Recorded information →
※ ※ ※

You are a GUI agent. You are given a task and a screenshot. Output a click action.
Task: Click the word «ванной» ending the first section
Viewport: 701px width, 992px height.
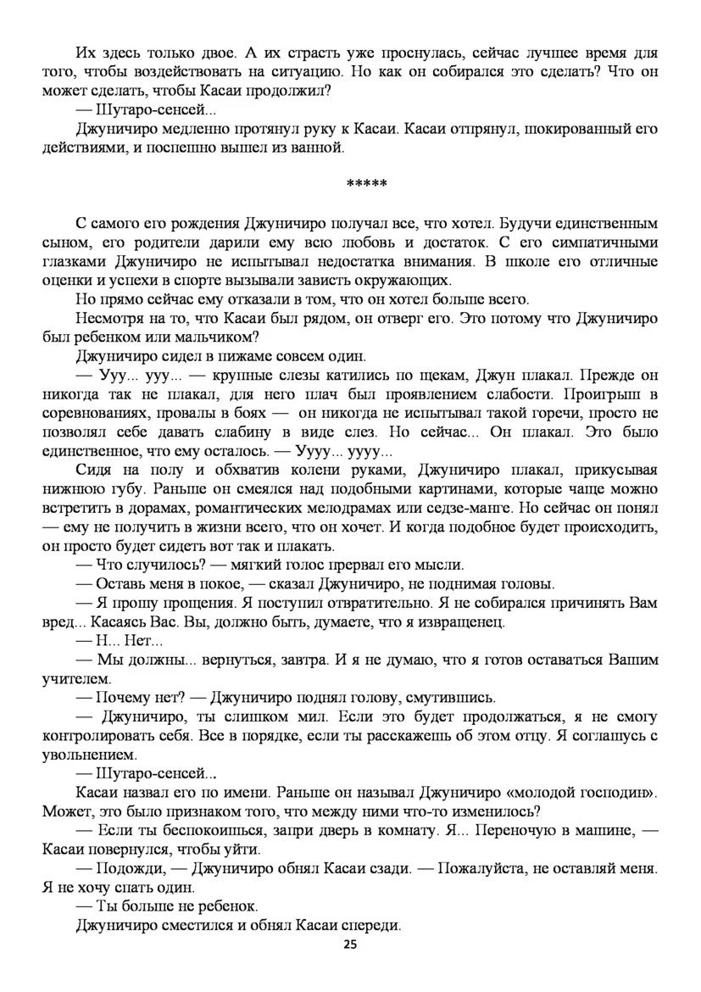[320, 148]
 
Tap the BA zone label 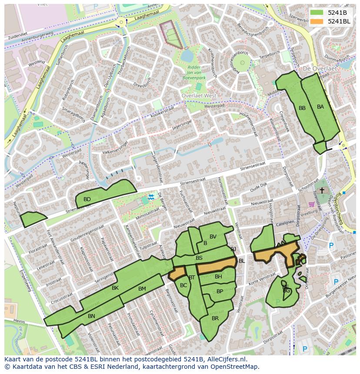[x=320, y=107]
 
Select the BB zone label [x=302, y=108]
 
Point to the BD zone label [x=87, y=199]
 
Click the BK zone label [x=115, y=288]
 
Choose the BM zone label [x=142, y=289]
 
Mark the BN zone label [x=91, y=316]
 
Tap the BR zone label [x=215, y=318]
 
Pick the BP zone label [x=220, y=291]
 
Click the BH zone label [x=218, y=277]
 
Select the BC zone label [x=183, y=285]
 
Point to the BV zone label [x=213, y=237]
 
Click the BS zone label [x=199, y=258]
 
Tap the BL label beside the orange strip [x=242, y=261]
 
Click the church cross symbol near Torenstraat [x=322, y=191]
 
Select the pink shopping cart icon [x=311, y=204]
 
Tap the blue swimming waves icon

※ ※ ※

What to produce → Write out the records again from the line with "Tap the BL label" up to and including the last line, changing "icon" to "marker" wherever it appears and leaving everything else as it is.

Task result →
Tap the BL label beside the orange strip [x=242, y=261]
 
Click the church cross symbol near Torenstraat [x=322, y=191]
 
Select the pink shopping cart marker [x=311, y=204]
 
Tap the blue swimming waves marker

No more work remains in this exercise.